The camp kitchen requires a little special arrangement, and both mistress and cook will have to employ their utmost ingenuity to prevent all the culinary operations from being conducted on the bare ground. The cook will not grumble, he rather enjoys squatting on his heels, balancing pots and pans on a pile of blazing wood, and surrounding himself with a charmed circle of feathers, egg-shells and onions. But as long as he sees that all his implements are thoroughly cleansed and scrubbed—and one need not go far to find sand in Africa—there need be no real uncleanliness, however primitive the conditions; indeed, I always find my camp kitchen far more accessible than the one at headquarters, where a dash has to be made across a scorching compound at each visit. Many a simple cooking lesson have we jointly given, in the open air, under some shady tree, seated on boxes, wrestling with a wood fire in a light breeze. A wide smooth board, scrubbed spotless every day, makes quite a useful kitchen table, placed across two provision boxes; one side being kept, scrupulously, for bread-making, etc., the other used for operations involving meat, onions, etc. Another detail that requires the mistress’ assistance is a camp meat-safe—a few yards of mosquito netting or muslin, and the frame of an old umbrella, will solve the difficulty at once. The muslin must have a drawstring at the top and bottom, and the birds or joints hung on to the ribs of the open umbrella, which swings gracefully from the nearest tree.

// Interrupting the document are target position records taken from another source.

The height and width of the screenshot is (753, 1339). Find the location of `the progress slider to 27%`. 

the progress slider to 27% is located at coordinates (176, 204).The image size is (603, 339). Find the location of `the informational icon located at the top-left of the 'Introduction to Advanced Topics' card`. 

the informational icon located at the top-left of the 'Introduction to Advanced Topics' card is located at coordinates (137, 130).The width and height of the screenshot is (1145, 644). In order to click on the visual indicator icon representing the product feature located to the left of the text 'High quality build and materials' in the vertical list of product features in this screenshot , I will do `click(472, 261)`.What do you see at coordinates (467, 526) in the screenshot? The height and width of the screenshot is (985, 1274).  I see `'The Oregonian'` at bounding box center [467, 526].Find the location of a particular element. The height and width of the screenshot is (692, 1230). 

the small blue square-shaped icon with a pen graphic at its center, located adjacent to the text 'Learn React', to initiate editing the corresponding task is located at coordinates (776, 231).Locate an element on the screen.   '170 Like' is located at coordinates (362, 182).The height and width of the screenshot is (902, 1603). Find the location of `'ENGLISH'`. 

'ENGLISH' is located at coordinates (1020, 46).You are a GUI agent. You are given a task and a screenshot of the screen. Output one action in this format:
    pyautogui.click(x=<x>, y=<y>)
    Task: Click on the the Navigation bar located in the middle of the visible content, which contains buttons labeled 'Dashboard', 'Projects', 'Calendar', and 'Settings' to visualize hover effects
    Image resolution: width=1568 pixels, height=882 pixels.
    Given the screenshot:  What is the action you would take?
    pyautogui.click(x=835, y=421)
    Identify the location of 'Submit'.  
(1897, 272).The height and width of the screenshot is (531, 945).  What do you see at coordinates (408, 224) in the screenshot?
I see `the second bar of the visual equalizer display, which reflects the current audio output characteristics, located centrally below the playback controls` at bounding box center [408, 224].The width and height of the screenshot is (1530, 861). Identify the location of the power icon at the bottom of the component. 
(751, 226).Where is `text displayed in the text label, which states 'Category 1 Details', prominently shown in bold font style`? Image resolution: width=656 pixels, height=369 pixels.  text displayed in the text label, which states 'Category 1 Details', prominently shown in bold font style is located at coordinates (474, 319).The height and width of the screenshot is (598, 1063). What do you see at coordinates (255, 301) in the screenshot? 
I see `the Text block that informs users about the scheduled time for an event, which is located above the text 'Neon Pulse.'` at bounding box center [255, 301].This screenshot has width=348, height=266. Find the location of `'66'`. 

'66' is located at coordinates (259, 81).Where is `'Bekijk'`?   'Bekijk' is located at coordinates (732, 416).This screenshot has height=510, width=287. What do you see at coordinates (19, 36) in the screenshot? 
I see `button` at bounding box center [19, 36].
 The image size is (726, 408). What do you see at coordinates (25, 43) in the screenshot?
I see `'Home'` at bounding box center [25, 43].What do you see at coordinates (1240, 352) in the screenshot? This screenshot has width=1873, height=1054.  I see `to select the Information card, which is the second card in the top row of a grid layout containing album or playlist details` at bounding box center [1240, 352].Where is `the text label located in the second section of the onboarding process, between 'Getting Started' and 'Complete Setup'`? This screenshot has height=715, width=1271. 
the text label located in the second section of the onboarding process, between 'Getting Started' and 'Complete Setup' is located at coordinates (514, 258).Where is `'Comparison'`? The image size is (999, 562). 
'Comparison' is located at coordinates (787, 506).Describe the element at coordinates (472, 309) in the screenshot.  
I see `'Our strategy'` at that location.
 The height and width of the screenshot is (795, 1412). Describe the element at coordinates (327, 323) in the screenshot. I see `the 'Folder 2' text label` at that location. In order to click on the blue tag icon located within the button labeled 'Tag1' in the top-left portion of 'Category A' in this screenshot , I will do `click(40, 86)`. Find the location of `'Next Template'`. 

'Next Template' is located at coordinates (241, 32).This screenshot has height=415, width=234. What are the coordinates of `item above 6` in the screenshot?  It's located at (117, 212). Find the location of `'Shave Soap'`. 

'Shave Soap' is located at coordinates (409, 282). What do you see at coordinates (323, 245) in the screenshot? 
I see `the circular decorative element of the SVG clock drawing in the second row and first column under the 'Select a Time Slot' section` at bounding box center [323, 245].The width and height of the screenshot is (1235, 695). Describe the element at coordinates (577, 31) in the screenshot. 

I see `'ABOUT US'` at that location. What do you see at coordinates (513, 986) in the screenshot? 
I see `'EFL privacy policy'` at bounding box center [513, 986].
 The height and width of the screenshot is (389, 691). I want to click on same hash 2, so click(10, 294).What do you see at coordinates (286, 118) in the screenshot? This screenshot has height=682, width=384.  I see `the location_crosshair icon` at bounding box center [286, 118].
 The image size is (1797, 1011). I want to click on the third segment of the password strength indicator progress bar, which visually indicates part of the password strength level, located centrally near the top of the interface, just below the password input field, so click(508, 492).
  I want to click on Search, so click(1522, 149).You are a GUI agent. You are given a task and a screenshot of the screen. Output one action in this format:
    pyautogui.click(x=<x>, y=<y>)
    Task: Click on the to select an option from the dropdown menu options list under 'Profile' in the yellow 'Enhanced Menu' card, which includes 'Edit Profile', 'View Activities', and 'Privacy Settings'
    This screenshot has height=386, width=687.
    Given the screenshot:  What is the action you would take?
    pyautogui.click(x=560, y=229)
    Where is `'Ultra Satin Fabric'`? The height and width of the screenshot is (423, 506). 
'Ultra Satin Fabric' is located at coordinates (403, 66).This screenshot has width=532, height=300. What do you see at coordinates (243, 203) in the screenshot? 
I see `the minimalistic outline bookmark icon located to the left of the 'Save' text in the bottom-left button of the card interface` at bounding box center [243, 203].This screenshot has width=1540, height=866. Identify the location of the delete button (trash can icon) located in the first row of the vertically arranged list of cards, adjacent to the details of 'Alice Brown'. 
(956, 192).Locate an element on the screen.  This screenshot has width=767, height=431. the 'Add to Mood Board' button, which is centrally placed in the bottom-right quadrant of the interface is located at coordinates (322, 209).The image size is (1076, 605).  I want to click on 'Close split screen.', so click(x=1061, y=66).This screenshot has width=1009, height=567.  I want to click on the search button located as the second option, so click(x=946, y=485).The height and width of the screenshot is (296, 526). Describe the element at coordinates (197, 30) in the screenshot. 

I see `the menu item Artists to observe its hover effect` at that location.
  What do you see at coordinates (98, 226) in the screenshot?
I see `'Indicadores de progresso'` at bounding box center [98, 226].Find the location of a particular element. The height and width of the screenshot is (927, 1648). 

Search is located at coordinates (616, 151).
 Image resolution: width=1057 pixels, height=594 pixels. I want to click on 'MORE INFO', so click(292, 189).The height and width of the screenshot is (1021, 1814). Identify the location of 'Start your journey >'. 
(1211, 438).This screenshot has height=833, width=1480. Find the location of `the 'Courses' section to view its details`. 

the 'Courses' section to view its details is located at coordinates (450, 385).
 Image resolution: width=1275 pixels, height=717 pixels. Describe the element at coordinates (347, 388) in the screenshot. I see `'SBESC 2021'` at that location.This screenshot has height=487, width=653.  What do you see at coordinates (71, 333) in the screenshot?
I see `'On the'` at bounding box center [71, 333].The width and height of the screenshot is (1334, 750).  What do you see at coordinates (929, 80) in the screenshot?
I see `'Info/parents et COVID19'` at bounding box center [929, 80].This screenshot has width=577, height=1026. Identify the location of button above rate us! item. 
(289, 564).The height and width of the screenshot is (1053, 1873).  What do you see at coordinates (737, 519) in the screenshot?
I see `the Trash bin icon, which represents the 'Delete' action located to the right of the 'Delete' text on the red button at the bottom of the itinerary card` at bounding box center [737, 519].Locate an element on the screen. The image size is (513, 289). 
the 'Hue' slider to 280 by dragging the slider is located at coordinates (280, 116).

For light, you cannot improve on the “Lord’s” lantern, issued by Government: it gives a splendid light, and travels in its own case, which also contains a canister, holding kerosene; this latter, however only carries enough oil for about a fortnight, so it is necessary to take a tin of kerosene as well. It is not wise to economize much over oil, for a light should be kept burning all night where you sleep. We usually carry also an excellent little lantern, fitted for candle or lamp, and are therefore never condemned to that ‘dim, religious light’ which is so conducive to most irreligious exclamations, when the master falls over a gun-case in the dark, or wants to read a paper.
During our last leave we had made, to our own design, a small arrangement, which, from personal experience, we can recommend most strongly. It is a light wooden box, measuring about 18 in. × 14 in. × 7 in.; with a hinged lid, lock and key. Inside it is lined with padded baize, and divided into compartments, containing, respectively, a pair of candle lamps, four glass globes, two punkah tops, and a box of candles. This box travels everywhere in perfect safety, and is an endless comfort: amongst other advantages, it saves the inconvenience of placing a heavy “Lord’s” lantern on a small camp dinner-table, which always seems to attract instantly every flying pest for a radius of fifty miles at least. Moreover, during more than six months of almost incessant travelling, only one globe has been broken.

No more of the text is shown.